> **TO DO**
Please transcribe exactly the lines from the one containing "You are a computer-use agent. Image" through the end of the records below, both included, and nothing else.

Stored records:
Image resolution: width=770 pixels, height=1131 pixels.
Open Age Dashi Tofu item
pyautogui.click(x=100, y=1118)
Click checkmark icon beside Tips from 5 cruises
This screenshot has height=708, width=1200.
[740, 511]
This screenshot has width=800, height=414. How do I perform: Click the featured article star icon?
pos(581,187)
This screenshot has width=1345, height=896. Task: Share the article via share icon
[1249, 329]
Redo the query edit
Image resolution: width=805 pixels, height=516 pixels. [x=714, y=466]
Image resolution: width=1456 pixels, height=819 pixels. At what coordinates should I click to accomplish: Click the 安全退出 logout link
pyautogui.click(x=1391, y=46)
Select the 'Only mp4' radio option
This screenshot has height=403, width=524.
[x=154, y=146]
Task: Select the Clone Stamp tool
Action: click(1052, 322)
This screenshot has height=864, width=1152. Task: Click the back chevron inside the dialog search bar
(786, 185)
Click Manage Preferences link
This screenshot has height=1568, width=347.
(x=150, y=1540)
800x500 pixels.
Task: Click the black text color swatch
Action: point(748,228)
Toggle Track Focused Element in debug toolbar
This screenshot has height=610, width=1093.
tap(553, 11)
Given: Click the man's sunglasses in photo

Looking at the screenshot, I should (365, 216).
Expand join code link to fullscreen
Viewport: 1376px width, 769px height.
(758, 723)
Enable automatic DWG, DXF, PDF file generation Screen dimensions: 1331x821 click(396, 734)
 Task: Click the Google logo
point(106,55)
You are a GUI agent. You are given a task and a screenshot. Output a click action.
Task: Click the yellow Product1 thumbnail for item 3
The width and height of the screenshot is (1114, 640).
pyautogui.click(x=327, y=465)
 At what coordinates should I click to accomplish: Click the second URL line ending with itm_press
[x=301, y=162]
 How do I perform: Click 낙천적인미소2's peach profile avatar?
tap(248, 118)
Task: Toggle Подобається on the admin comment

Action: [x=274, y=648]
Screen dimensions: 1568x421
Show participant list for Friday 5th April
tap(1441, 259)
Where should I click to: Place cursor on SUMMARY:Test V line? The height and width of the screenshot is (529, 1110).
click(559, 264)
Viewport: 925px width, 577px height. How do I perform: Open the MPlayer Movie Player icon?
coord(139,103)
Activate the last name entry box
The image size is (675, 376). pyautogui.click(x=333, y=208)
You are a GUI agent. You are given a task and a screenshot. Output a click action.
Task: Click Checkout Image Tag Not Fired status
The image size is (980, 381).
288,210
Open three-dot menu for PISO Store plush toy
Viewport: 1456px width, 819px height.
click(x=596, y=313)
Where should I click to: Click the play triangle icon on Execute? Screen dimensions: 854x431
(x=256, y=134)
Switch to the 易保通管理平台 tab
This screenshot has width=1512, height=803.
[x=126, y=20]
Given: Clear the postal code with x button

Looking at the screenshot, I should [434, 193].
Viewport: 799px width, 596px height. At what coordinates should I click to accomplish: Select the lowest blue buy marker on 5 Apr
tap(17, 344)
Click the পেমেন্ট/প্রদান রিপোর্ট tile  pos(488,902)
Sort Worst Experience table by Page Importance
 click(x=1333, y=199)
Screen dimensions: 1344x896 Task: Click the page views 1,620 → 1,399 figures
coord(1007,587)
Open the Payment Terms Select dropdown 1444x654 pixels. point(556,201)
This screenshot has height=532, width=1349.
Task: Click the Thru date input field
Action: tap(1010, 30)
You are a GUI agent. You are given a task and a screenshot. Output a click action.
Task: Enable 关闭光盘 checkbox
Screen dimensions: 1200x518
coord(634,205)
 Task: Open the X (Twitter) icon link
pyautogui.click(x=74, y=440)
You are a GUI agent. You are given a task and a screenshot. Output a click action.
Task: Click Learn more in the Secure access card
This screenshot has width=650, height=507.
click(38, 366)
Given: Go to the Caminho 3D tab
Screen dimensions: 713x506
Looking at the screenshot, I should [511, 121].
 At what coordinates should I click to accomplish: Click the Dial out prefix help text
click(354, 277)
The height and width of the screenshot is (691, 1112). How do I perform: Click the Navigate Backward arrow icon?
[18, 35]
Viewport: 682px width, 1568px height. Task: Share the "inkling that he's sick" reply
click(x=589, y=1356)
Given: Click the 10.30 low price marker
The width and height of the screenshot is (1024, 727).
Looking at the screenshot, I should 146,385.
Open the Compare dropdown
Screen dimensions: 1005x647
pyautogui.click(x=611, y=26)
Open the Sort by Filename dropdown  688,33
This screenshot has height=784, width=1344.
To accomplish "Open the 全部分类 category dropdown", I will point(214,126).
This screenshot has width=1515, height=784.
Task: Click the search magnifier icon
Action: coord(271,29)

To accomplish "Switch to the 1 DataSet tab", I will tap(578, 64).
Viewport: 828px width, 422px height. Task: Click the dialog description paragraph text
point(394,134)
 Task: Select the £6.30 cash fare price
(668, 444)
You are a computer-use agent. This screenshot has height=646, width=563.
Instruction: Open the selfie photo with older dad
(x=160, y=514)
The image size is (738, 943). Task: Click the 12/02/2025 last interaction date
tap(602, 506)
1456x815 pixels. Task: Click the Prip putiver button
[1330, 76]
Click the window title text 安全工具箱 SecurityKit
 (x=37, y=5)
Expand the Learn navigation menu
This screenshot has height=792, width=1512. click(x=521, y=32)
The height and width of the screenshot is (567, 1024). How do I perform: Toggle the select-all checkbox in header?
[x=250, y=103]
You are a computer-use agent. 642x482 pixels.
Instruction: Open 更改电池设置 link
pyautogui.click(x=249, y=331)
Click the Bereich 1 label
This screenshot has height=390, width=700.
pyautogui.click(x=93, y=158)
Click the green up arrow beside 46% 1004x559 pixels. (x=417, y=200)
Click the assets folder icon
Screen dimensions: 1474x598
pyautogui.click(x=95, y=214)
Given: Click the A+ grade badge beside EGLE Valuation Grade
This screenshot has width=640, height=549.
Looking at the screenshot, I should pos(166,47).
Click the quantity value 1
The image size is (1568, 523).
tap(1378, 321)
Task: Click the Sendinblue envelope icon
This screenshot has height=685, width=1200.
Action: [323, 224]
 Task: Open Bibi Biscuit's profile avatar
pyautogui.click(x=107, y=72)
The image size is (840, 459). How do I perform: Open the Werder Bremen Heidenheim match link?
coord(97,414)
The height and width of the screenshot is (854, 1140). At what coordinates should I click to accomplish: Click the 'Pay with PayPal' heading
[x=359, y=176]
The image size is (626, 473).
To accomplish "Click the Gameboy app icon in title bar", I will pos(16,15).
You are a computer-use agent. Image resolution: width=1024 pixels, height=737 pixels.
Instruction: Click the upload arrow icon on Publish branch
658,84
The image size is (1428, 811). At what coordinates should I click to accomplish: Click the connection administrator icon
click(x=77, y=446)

> **RESULT OF THIS EXERCISE**
You are a computer-use agent. Image resolution: width=1024 pixels, height=737 pixels.
Instruction: Click the upload arrow icon on Publish branch
658,84
The image size is (1428, 811). At what coordinates should I click to accomplish: Click the connection administrator icon
click(x=77, y=446)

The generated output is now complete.